Publication — IRIC

Visualization of Endogenous ERK1/2 in Cells with a Bioorthogonal Covalent Probe.

The RAS-RAF-MEK-ERK pathway has been intensively studied in oncology, with RAS known to be mutated in ∼30% of all human cancers. The recent emergence of ERK1/2 inhibitors and their ongoing clinical investigation demands a better understanding of ERK1/2 behavior following small-molecule inhibition. Although fluorescent fusion proteins and fluorescent antibodies are well-established methods of visualizing proteins, we show that ERK1/2 can be visualized via a less-invasive approach based on a two-step process using inverse electron demand Diels-Alder cycloaddition.
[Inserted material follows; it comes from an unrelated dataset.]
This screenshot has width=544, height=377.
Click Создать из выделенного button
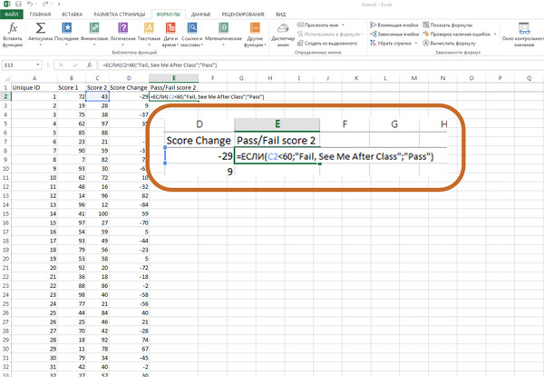click(330, 43)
Our previously reported trans-cyclooctene-tagged covalent ERK1/2 inhibitor was used in a series of imaging experiments following a click reaction with a tetrazine-tagged fluorescent dye. Although limitations were encountered with this approach, endogenous ERK1/2 was successfully imaged in cells, and “on-target” staining was confirmed by over-expressing DUSP5, a nuclear ERK1/2 phosphatase that anchors ERK1/2 in the nucleus.

Publication date
June 21, 2017
Principal Investigators
Sipthorp J, Lebraud H, Gilley R, Kidger AM, Okkenhaug H, Saba-El-Leil M, Meloche S, Caunt CJ, Cook SJ, Heightman TD
PubMed reference
Bioconjug. Chem. 2017;28(6):1677-1683
PubMed ID
28449575
Affiliation
Signalling Laboratory, The Babraham Institute , Babraham Research Campus, Cambridge CB22 3AT, U.K.